Навстречу миру | страница 97
Прошло меньше недели с тех пор, как я, словно заключенный, сбежал из Тергара. Теперь полиция арестовала беглеца – представляющего опасность буддийского настоятеля, вооруженного пустотностью, желающего еще глубже погрузиться в нее. Как и во время кошмара, который приснился мне в Варанаси, я не пробудился внутри сна. Принимая образы сновидений за нечто реальное, я вновь позволил страху одержать надо мной верх. Теперь, проснувшись, я подумал: «Это был странный сон. У меня нет никаких отрицательных ассоциаций с монастырями. Я люблю и их, и своих монахов и монахинь, но не хочу, чтобы мой ретрит прервали, не хочу возвращаться. В любом случае, это просто сон – плохой или хороший, неважно. Меня больше интересует то, как сновидения доказывают пустотность, как их полупрозрачные явления отражают нашу собственную сущностную пустотность». Хотя я чувствовал, как полицейские заталкивают меня в машину, у меня не было ощущения плотности своего тела или их.

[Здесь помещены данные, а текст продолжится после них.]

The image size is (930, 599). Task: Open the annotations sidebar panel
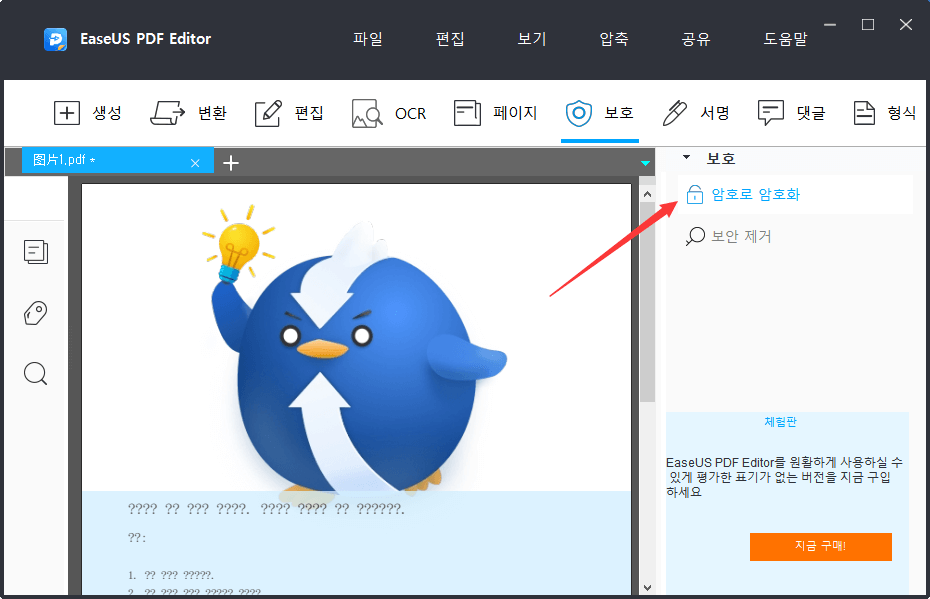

Я проснулся с чувством опасности, но оно не имело формы и было не более надежно, чем сильное смущение, которое я испытал на вокзале. Но все же и смущение на вокзале, и страх во снах были воплощенными переживаниями. Реальными, но не подлинными.
О чем ты мечтаешь?
Я задал этот вопрос одному человеку, которого когда-то встретил в Калифорнии. Несколько лет до этого он бросил отличную работу в высокотехнологичной компании в Кремниевой долине. Он читал книги о пустотности и пришел к выводу, что его работа была пустотна – от смысла, от ценности – и что его рабочее место, статус, деньги, все это тоже было сущностно пустотно. Он решил, что в его жизни нет смысла, и уволился, чтобы заняться тем, чем давно хотел, – стать художником.
Этот мужчина говорил убежденно, часто поднося руку ко рту, словно для того, чтобы проверить точность своих слов. Его волосы начинали седеть, он был одет буднично, но со вкусом. В течение нескольких лет он творил в своей студии и вел жизнь, приносящую глубокое удовлетворение. Потом он посетил учения, в которых я рассказывал о пустотности. После одной из сессий он попросил о возможности поговорить со мной. «Мне нравятся эти учения, – сказал он, – но есть одна проблема. Раньше я читал книги про пустотность и видел, что моя работа была пустотна, поэтому ушел с нее. Мне действительно нравится заниматься искусством, но, послушав вас сегодня, я понял, что мое искусство – это тоже пустотность. Теперь, возможно, мне надо отказаться и от него, но если я так поступлю, у меня совсем не будет денег».